- **What you are asked to do**:
Find each line in the records below that contains the string "screenshot", treating uppercase and lowercase as different, and copy those lines.

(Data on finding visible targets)
** Begin **
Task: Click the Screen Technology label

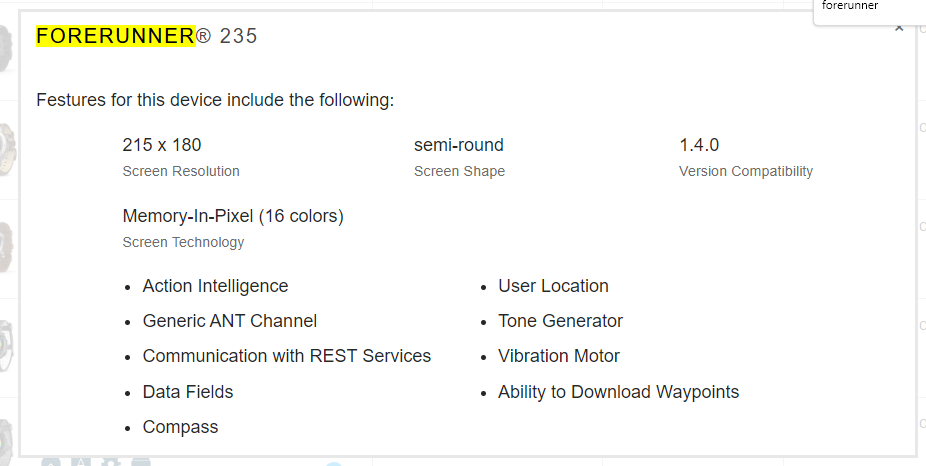Action: [x=183, y=242]
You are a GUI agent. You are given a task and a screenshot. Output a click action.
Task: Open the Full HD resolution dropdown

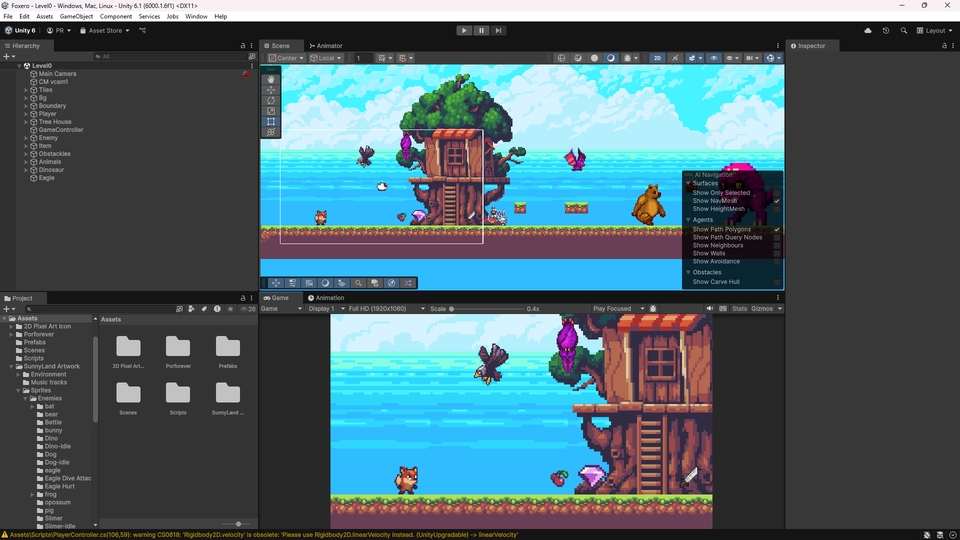click(x=386, y=309)
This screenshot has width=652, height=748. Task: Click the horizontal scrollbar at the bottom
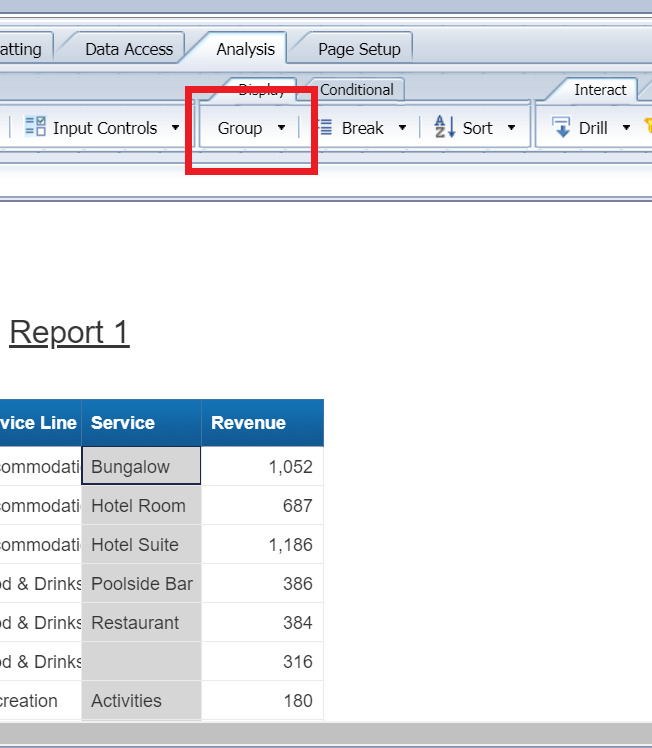326,733
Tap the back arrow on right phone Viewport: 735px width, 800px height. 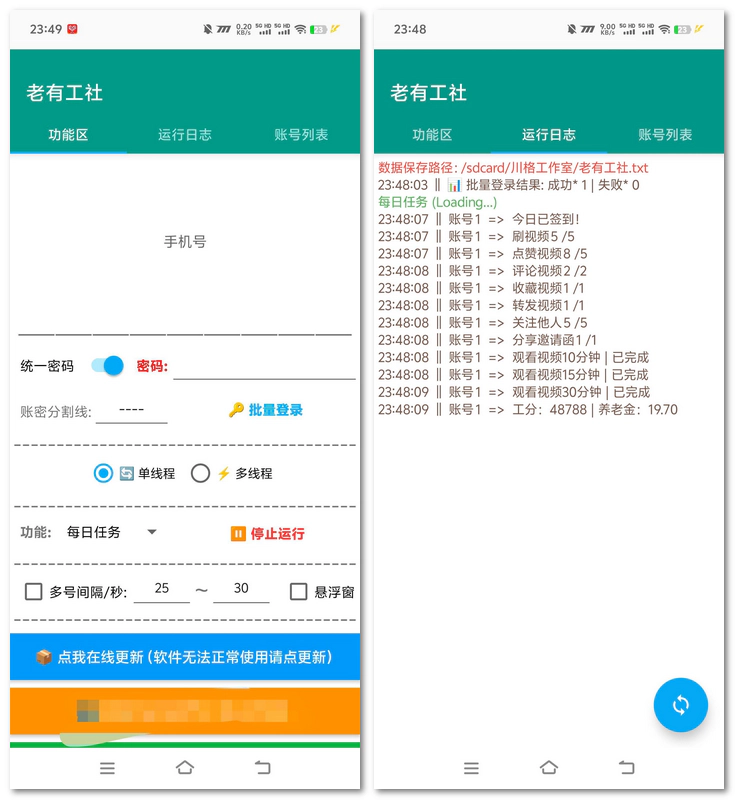[626, 768]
** End **
- **Exercise solution**:
You are a GUI agent. You are given a task and a screenshot. Output a click action.
This screenshot has width=652, height=748. Task: Click the horizontal scrollbar at the bottom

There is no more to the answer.